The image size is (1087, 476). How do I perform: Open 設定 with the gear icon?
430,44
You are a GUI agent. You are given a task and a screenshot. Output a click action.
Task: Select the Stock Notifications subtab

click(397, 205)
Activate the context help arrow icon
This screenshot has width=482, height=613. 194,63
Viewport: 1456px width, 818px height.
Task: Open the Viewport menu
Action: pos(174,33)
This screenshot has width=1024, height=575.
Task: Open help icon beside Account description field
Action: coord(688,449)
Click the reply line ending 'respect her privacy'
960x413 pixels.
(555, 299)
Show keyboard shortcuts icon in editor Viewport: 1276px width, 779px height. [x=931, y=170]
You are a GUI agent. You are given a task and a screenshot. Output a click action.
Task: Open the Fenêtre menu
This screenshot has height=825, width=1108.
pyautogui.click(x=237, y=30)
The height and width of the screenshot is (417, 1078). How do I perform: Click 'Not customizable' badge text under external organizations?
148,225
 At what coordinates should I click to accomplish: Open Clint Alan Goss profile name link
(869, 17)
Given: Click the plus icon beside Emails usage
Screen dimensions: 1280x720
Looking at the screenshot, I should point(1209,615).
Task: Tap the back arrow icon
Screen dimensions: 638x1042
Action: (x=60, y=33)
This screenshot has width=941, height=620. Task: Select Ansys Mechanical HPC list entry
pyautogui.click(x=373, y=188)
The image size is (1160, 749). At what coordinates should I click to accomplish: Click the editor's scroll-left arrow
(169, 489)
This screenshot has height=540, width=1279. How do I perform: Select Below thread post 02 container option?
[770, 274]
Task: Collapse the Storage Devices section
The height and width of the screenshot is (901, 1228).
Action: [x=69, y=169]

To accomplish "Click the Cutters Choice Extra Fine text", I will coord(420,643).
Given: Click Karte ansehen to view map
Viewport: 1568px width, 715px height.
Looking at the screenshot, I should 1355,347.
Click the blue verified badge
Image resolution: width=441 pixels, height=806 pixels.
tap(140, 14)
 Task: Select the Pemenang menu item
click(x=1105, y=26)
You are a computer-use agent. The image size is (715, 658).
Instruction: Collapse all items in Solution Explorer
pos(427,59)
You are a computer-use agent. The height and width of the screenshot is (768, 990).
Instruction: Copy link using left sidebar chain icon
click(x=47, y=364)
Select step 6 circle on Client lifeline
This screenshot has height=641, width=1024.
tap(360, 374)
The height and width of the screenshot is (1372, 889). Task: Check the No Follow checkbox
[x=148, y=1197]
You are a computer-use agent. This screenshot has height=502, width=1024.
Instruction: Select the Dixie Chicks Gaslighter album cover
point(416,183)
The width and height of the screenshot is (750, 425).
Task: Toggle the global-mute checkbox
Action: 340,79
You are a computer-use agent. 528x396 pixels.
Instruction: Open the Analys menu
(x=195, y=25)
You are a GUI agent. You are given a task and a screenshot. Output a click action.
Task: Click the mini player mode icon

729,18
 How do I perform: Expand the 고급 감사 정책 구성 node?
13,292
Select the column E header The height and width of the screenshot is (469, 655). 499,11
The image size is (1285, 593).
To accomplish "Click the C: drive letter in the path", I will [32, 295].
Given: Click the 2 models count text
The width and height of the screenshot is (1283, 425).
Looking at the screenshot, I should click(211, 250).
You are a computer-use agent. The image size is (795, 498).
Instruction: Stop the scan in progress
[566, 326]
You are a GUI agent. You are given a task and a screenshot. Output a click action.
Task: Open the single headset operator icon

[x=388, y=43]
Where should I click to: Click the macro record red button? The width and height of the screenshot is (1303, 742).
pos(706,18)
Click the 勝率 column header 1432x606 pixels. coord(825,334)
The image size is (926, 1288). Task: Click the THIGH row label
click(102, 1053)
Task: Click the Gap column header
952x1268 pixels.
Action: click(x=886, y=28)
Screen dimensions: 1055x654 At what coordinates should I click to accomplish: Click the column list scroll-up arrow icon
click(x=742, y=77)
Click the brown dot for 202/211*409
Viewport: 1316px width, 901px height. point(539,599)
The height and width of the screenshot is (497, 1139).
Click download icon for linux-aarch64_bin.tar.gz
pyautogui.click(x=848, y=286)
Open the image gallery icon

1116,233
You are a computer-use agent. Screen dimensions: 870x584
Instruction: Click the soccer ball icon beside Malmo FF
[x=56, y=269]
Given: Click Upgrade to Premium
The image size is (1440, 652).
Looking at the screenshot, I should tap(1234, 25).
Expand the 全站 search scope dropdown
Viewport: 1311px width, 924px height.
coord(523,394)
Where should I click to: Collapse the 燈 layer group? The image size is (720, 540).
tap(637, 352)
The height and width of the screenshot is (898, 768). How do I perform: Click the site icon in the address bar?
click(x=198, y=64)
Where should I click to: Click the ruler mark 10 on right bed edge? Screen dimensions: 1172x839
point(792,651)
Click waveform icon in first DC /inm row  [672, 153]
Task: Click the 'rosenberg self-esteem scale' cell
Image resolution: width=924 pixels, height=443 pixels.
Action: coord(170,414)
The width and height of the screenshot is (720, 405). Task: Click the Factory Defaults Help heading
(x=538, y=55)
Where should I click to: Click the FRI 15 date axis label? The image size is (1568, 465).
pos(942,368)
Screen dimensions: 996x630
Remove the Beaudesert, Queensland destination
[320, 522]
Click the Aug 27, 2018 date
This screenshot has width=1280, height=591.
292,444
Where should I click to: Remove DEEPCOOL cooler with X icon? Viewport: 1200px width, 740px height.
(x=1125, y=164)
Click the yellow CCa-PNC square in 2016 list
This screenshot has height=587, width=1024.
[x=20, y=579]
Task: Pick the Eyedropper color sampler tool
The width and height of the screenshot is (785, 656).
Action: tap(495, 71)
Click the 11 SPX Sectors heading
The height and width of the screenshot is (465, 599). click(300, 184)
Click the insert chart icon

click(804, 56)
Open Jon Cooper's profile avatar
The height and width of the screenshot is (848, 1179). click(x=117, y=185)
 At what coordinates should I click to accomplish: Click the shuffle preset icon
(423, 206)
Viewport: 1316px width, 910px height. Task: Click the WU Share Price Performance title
★ ★ ★ ★ ★ ★ ★
_TASK STATEMENT_: Scan the listing for the word "computer". Copy every line in which it appears.

_EXPECTED ANSWER_:
You are a computer-use agent. The image size is (715, 658).
You are a computer-use agent. The height and width of the screenshot is (768, 990).
You are a computer-use agent. This screenshot has height=502, width=1024.
You are a computer-use agent. 528x396 pixels.
You are a computer-use agent. The image size is (795, 498).
You are a computer-use agent. Screen dimensions: 870x584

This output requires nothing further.